An adaptation of the Oni Press graphic novel Coldest City, Atomic Blonde depicts Berlin at the Cold War's last gasp.
Charlize Theron plays a British secret agent set to meet up with James McAvoy's rogue operative and rescue a vital informant from East Germany. A watch carrying the identity of a critical double agent goes missing. An adorably unprepared French spy falls into Theron's bed. Thickly accented Stasi officers do horrible things.
It's a fitting checkpoint in director David Leitch's career between the fatalist vengeance slog of John Wick (on which he was an uncredited co-director) and the post-modern mercenary spree of Leitch's next project, Deadpool 2.
Leitch's specific brand of violence—an instantly recognizable modern dance borne of the moment when swaggering deliberation makes way for blood-dimmed reflex—blends effortlessly with the faintly ridiculous formalism of spy movies.

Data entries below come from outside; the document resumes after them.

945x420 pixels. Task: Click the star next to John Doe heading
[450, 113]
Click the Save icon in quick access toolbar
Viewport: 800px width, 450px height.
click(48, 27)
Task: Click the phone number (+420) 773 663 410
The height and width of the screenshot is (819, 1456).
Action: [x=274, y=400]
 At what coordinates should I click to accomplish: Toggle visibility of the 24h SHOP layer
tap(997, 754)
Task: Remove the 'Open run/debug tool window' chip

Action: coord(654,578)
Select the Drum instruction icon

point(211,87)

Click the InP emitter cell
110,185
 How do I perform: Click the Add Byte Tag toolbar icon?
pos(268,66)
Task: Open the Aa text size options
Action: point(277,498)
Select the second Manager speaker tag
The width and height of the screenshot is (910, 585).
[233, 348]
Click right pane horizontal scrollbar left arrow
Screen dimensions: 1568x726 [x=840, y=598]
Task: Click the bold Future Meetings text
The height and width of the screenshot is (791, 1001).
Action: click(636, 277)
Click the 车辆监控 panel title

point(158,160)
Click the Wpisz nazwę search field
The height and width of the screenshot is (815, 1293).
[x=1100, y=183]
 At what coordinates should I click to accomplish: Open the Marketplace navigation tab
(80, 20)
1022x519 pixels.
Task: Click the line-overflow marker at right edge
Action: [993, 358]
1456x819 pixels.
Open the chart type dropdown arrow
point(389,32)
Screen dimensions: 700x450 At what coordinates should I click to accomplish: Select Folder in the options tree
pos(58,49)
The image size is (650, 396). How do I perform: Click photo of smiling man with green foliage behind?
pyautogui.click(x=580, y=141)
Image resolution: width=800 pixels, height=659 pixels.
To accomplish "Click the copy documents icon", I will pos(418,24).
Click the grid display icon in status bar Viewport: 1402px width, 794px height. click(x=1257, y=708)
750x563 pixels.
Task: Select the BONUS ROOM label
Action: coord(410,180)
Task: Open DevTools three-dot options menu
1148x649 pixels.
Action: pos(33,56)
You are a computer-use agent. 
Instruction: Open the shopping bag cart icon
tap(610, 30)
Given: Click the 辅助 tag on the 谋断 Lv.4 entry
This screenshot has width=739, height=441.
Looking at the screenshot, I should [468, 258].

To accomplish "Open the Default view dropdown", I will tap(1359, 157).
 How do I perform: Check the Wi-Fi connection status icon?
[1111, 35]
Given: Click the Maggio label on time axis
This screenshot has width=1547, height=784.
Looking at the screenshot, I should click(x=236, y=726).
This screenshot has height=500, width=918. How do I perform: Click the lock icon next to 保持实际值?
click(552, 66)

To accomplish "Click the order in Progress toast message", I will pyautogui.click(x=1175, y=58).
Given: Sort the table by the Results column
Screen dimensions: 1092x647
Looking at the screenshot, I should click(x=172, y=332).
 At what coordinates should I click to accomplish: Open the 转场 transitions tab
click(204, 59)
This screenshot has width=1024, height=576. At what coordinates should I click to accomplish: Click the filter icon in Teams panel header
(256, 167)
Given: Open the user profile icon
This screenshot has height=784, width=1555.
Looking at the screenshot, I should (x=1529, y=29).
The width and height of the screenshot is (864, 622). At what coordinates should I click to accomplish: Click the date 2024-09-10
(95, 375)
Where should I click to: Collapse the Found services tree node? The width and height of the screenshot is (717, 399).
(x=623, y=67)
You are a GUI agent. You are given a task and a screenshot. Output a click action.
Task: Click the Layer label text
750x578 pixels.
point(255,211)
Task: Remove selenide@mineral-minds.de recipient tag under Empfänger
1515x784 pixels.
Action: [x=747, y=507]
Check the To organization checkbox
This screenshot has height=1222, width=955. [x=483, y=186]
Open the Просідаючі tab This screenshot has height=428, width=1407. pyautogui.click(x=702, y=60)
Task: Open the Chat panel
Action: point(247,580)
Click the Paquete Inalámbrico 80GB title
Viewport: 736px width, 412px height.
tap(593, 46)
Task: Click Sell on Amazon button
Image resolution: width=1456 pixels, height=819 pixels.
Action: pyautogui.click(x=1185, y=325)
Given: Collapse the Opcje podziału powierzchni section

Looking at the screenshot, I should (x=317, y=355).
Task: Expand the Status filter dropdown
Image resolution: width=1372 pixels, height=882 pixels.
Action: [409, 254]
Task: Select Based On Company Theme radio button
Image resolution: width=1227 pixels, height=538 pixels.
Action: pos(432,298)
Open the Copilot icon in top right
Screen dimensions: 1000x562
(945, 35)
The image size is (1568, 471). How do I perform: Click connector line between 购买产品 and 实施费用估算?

It's curiously old-fashioned in its nostalgia for analog recording devices and state secrets unspooled through microfiche, but Atomic Blonde overcomes the wearying machinations of an energy-suck framing device and labyrinthine plot by literally drowning out every exposition with a soundtrack that's an upscale goth-club wonderland of post-punk/new wave.
Drenched in spray-paint hot pink and steel gray, the inattentive viewer might very well confuse Atomic Blonde with a lengthy and brutal cologne ad. But even with the playfully stylized flourishes teasing coherency from a pointlessly complicated narrative, the film has a giddy devotion to its own daft momentum.
CRITIC'S RATING: 3/4 stars.
Rated R. Atomic Blonde plays at Bagdad, Bridgeport, Cedar Hills, City Center, Clackamas, Division, Eastport, Fox Tower, Lloyd, Oak Grove, St. Johns Pub and Theater, Tigard, Vancouver.